Significance of These Events

Since the Battle of Puebla, and the support of a proven United States military, no country in North America has subsequently been invaded by any other European military force.

Cinco de Mayo is Not Mexico’s Independence Day

Cinco de Mayo is not Mexico’s Independence Day, the most important national patriotic holiday in Mexico which is celebrated on September 16th each year.

Grito de Dolores

Grito de Dolores (“Shout of Dolores”), was shouted from the small town of Dolores, near Guanajuato in Mexico, on September 16, 1810. It is the event that marks the beginning of the Mexican War of Independence. The “grito” was the pronunciamiento of the Mexican War of Independence by Miguel Hidalgo y Costilla, a Roman Catholic priest. Since October 1825, the anniversary of the event is celebrated as Mexican Independence Day.

Mexico’s Actual Day of Independence was September 28th

Hidalgo and several criollos were involved in a planned revolt against the Spanish colonial government, when several plotters were killed. Fearing his arrest, Hidalgo commanded his brother Mauricio, as well as Ignacio Allende and Mariano Abasolo to go with a number of other armed men to demand the release of pro-independence inmates. They managed to set eighty free.

Around 6:00 am on September 16, 1810, Hidalgo ordered the church bells to be rung and gathered his congregation. Flanked by Allende and Juan Aldama, he addressed the people in front of his church, encouraging them to revolt.
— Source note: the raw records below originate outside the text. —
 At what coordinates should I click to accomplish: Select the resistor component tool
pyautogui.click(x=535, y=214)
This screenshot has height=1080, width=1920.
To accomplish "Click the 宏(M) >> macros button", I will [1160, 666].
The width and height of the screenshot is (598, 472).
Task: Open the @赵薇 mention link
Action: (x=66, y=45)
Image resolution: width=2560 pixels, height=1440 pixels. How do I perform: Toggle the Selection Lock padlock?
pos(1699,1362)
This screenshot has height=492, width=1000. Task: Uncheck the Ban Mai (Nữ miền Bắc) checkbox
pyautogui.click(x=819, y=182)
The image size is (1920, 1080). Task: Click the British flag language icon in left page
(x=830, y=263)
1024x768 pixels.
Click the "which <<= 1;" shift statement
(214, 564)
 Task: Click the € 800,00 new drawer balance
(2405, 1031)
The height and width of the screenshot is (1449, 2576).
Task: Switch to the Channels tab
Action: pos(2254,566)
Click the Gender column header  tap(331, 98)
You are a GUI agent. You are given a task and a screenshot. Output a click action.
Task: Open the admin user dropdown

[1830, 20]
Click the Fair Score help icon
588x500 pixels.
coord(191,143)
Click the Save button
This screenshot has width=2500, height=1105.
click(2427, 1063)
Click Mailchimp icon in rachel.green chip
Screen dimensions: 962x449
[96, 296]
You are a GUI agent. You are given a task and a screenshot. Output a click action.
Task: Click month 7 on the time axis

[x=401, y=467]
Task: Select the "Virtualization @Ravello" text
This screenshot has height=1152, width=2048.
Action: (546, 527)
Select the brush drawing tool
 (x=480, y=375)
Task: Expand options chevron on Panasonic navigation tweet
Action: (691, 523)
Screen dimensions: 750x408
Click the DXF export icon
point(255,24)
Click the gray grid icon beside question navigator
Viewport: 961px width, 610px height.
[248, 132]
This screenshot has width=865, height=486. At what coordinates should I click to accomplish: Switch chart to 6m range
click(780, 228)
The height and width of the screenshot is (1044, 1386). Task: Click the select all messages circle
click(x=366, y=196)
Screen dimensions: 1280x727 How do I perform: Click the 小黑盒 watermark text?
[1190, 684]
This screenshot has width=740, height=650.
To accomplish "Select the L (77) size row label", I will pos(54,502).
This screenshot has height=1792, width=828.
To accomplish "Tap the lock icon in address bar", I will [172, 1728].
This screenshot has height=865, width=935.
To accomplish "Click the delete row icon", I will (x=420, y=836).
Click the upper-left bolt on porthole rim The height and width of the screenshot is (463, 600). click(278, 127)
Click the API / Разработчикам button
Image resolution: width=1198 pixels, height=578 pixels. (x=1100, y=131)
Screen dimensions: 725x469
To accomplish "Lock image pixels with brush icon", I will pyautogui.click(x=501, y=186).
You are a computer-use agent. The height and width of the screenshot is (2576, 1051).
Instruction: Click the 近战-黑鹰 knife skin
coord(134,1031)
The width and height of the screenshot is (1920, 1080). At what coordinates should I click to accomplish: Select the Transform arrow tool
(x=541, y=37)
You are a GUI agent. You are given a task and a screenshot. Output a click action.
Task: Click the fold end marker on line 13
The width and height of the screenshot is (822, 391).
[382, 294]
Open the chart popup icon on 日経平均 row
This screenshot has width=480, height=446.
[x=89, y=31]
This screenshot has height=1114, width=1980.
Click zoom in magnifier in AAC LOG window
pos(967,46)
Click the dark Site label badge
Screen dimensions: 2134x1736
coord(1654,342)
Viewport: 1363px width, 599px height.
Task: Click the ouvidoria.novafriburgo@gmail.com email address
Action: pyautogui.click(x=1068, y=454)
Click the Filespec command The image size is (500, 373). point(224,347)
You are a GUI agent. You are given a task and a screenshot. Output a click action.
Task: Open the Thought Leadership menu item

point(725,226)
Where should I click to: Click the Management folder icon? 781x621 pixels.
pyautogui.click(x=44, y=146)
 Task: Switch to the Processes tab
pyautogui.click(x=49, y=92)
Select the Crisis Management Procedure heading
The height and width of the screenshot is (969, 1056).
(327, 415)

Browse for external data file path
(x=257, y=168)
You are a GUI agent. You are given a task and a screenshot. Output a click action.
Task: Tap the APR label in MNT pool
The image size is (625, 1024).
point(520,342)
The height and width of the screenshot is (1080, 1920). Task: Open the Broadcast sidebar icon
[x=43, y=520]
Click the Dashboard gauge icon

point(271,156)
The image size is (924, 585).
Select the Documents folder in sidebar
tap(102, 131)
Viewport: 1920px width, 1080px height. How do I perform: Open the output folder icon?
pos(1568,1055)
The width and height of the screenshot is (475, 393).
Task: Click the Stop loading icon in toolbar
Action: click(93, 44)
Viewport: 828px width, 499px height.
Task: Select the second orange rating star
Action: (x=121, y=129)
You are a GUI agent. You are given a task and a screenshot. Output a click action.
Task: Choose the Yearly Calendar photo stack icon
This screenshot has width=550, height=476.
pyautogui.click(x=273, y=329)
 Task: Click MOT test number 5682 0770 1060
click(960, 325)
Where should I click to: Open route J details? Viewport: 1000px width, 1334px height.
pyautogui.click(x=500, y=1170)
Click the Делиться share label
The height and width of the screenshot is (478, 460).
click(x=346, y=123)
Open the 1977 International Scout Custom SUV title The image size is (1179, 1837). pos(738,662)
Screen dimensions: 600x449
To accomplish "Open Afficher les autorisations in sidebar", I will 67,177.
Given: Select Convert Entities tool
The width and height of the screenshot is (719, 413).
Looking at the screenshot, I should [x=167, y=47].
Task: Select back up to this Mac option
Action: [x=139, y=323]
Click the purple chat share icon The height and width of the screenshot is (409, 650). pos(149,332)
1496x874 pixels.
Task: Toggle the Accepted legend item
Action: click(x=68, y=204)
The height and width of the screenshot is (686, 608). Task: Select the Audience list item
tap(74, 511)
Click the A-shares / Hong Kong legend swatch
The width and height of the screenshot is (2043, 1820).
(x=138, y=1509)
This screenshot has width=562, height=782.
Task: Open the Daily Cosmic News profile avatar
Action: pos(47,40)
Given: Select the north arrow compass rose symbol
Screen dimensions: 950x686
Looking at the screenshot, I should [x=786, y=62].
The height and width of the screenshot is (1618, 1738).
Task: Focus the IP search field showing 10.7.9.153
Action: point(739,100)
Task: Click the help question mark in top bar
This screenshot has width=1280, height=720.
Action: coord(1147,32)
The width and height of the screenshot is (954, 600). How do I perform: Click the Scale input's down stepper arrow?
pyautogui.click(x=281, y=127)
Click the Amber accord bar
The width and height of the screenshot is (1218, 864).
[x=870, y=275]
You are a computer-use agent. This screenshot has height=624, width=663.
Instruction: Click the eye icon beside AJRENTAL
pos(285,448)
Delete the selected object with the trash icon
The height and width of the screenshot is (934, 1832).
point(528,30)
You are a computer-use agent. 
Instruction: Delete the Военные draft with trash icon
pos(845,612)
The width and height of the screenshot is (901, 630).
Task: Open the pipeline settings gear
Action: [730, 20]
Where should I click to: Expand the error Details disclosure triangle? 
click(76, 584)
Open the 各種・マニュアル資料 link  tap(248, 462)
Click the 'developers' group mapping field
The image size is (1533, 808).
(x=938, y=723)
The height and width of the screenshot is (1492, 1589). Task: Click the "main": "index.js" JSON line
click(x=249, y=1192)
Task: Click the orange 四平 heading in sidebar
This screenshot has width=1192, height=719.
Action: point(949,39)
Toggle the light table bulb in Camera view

The Siege of Guanajuato, the first major engagement of the insurgency, occurred 4 days later.

Mexico’s independence would not be effectively declared from Spain in the Declaration of Independence of the Mexican Empire until September 28, 1821, after a decade of war.

Other Interesting Notes About Cinco de Mayo

Public memory of the Cinco de Mayo was socially, and deliberately, constructed during the American Civil War by Latinos responding to events and changes around them,” says historian David E. Hayes-Bautista. “The Cinco de Mayo is not, in its origins, a Mexican holiday at all but rather an American one, created by Latinos in California in the middle of the 19th century.” The key events were taking place in Mexico in response to a French invasion.